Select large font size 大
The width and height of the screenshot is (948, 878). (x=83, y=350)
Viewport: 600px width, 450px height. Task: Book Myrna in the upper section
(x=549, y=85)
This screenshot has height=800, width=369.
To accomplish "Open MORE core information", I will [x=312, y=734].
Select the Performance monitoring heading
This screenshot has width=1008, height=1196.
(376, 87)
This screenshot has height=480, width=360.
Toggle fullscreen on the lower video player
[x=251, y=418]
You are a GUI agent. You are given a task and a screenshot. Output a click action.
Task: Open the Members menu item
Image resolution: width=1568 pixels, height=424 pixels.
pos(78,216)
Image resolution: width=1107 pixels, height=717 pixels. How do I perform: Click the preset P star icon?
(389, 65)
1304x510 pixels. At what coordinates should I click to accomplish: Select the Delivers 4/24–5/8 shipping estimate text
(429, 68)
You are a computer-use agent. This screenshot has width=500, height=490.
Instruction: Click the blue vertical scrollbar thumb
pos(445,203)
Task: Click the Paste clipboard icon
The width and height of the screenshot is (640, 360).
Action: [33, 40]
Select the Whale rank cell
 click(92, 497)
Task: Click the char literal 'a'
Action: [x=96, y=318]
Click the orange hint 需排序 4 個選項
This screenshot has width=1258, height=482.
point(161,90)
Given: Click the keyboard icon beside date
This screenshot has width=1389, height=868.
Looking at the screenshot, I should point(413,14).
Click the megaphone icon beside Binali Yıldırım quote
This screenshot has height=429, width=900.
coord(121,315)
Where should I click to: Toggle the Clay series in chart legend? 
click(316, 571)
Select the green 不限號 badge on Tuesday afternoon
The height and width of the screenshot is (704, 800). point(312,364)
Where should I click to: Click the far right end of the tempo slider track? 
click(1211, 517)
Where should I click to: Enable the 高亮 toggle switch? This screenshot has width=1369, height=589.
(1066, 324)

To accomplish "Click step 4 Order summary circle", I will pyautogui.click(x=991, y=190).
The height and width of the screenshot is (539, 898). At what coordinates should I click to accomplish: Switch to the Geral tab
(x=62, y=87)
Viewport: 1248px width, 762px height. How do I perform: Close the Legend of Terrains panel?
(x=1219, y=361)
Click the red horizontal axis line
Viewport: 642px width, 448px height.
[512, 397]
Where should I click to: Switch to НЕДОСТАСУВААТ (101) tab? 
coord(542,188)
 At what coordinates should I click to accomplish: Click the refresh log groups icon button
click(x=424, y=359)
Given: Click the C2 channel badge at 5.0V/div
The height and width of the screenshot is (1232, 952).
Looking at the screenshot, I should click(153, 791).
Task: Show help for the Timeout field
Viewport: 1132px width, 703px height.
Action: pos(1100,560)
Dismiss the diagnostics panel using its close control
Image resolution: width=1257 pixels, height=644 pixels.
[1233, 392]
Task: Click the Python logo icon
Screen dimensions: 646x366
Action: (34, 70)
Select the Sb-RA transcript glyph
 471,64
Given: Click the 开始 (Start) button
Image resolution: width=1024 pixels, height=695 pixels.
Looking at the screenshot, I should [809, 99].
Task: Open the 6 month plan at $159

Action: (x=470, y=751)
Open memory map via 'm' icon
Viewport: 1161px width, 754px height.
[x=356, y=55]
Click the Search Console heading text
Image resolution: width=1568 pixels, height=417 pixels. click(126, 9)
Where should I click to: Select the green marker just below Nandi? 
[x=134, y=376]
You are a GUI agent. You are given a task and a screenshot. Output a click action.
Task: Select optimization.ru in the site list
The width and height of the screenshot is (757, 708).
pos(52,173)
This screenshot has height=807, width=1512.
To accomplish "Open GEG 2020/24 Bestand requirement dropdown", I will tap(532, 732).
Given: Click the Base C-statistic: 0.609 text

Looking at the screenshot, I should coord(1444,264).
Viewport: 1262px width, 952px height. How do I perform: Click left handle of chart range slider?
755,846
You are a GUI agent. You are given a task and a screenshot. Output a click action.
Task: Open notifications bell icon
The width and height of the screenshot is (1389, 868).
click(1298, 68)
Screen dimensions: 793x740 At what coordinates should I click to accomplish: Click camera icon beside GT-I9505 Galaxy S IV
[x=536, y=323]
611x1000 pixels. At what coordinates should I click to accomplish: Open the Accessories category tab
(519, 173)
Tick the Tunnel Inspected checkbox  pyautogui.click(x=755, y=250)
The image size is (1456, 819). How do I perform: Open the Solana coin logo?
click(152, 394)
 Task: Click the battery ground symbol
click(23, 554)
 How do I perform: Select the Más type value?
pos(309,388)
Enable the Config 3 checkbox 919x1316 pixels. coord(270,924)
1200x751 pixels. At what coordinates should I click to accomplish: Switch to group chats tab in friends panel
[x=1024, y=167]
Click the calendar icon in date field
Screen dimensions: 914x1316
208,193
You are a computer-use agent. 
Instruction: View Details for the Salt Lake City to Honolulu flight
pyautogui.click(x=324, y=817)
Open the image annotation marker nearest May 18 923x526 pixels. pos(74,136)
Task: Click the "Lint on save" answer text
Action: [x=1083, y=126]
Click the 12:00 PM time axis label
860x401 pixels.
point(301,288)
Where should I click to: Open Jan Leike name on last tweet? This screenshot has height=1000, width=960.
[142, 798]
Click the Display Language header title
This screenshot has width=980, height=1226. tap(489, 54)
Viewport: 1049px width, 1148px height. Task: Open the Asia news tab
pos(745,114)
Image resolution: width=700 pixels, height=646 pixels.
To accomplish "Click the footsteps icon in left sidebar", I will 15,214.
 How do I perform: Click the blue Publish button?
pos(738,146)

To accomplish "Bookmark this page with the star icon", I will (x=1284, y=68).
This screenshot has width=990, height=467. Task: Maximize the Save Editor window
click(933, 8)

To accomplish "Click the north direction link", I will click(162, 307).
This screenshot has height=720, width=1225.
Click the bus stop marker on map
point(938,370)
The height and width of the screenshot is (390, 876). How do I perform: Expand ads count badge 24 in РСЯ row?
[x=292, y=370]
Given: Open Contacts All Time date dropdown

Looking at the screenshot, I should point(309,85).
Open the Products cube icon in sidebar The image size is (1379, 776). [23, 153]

- - - - - - -

YOUR GOAL: Which lines in the data above contain "computer"? Show each one.

EXPECTED OUTPUT:
You are a computer-use agent. This screenshot has width=500, height=490.
You are a computer-use agent. 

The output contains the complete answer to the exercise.